» What is needed: All lines of the records below that contain the word "size" must be listed.
____________
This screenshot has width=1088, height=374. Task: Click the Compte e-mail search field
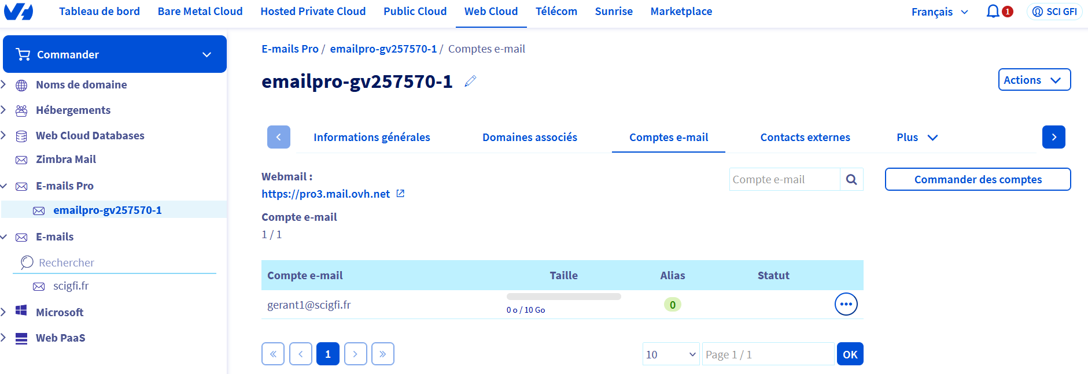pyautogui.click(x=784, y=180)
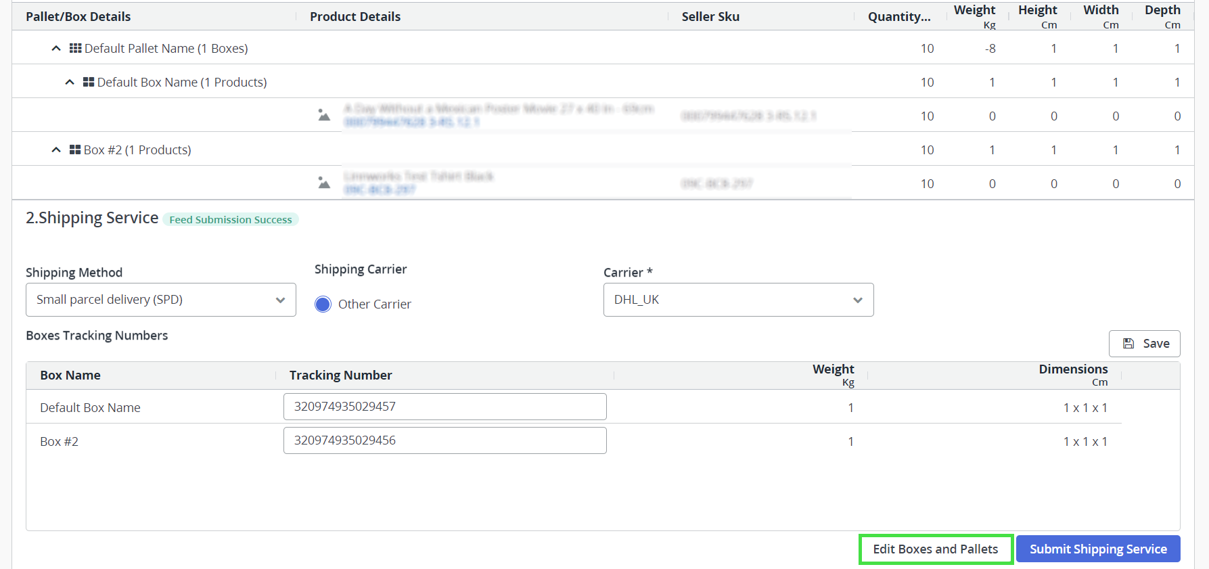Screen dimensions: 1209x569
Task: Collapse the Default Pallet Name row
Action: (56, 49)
____________
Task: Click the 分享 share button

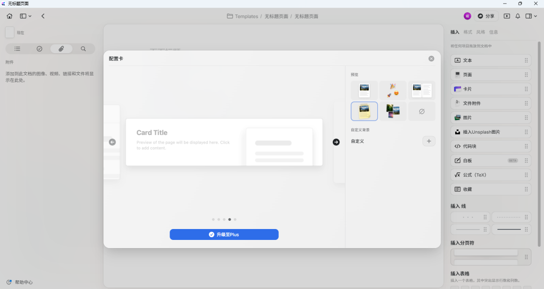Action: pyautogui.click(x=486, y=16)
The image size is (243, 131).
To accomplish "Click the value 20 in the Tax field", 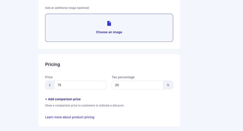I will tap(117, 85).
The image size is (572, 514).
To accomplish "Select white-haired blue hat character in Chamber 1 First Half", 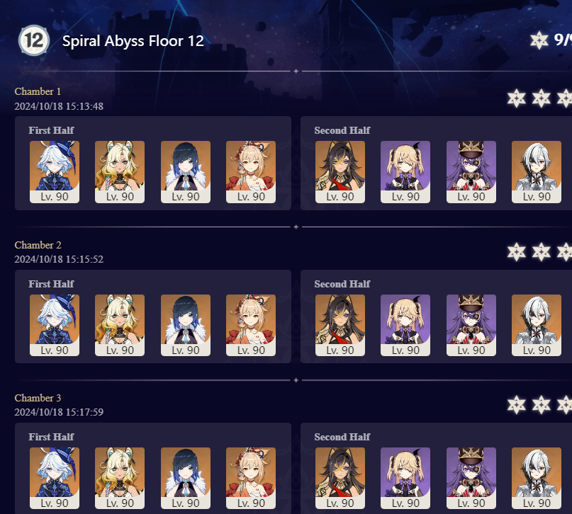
____________
» Result of the task:
The image size is (243, 131).
The image size is (572, 514).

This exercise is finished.